Jack lived with his mother in deep poverty. Their home held more worry than warmth, and the cow was all they had left between them and starvation. One morning, Jack was sent to sell her at market. He did not.
On the road, Jack met a strange man who offered him a handful of beans in exchange for the cow. Magical beans, he claimed. Jack believed him. Whether from foolishness or hope, history never bothered to clarify.
Alice lifted a brow.
“Hope makes fools of mortals far more efficiently than lies.”
Jack returned home with nothing but beans. His mother, furious and afraid, threw them out the window. That night, while the household slept, the beans took root. By morning, a beanstalk had grown so tall it vanished into the clouds.
Jack climbed it.
Above the clouds stood a great house, and within it lived a giant and his wife. The giant was fearsome, his voice shaking the walls as he thundered his famous warning. Jack hid while the giant ate, drank, and fell asleep.
And then Jack stole.
First, a bag of gold.
Alice did not rush this part.
“Do not let anyone tell you otherwise,” she said softly. “This is theft. The tale does not pretend it is anything else.”
Jack escaped down the beanstalk and brought the gold home. His mother rejoiced. Their hunger eased. Comfort returned.
But Jack went back.
The second time, he stole a hen that laid golden eggs. Again, the giant chased him. Again, Jack escaped. Prosperity followed.
Alice sighed into her tea.
“Notice how quickly necessity becomes appetite.”
Jack climbed the beanstalk a third time. This time, he took the harp that sang when touched. The harp cried out, waking the giant, who chased Jack with thunderous fury. Jack fled down the beanstalk, the giant following close behind.
When Jack reached the ground, he seized an axe and struck the beanstalk again and again until it fell. The giant tumbled from the sky and was killed.
Silence followed.
“That,” Alice said, setting her cup down, “is where the story ends.”
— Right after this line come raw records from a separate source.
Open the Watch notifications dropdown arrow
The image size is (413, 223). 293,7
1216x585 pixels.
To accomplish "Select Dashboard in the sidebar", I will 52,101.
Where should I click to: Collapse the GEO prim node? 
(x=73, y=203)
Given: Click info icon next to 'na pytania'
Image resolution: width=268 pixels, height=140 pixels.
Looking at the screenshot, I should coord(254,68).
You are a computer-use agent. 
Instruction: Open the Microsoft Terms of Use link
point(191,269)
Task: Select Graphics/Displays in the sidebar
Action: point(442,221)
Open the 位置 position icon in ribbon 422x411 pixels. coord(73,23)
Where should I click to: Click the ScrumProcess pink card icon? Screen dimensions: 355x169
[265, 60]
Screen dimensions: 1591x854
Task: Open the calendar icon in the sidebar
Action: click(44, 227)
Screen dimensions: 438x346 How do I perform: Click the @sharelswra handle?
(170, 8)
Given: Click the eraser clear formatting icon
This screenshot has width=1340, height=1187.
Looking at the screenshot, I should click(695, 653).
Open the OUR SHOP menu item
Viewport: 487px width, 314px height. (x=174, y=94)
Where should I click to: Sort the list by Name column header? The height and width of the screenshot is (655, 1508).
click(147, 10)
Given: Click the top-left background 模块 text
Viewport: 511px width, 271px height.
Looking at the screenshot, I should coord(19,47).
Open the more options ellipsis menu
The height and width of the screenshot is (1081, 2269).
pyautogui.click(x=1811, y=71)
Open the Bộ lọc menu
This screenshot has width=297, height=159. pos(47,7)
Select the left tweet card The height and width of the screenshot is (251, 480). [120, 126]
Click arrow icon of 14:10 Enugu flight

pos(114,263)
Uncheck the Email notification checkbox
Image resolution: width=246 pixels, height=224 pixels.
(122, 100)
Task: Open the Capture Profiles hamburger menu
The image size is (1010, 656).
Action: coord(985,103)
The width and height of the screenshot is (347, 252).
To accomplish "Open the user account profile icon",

Jack and his mother lived comfortably after that. The beanstalk never grew again. The giant never returned. No judgment is passed. No lesson is spelled out neatly.
Alice leaned forward.
“This is not a tale about bravery. Nor is it a tale about justice. It is a story about hunger, risk, and a boy who survives because the world lets him.”
She smiled faintly.
“Fairy tales are not moral instructors. They are records of what happens.”
Alice raised her teacup.
“Drink that in.”
Alice, Queen of Ink & Lore
Weaver of Stories, Witness to Truth
Editorial Note from Pip, Assistant to the Mad Tea Mistress
Jack and the Beanstalk is a traditional English fairy tale with roots in oral storytelling. The most widely known written version was published by Joseph Jacobs in 1890, though earlier variants existed across Britain.
In older tellings, Jack’s actions are not softened, and the giant is not reimagined for sympathy. The tale reflects the harsh realities of poverty and survival rather than modern moral comfort.
Alice has presented a faithful retelling, restoring the story’s original bluntness without altering its events or outcome.
Folklore does not explain itself. It simply remembers.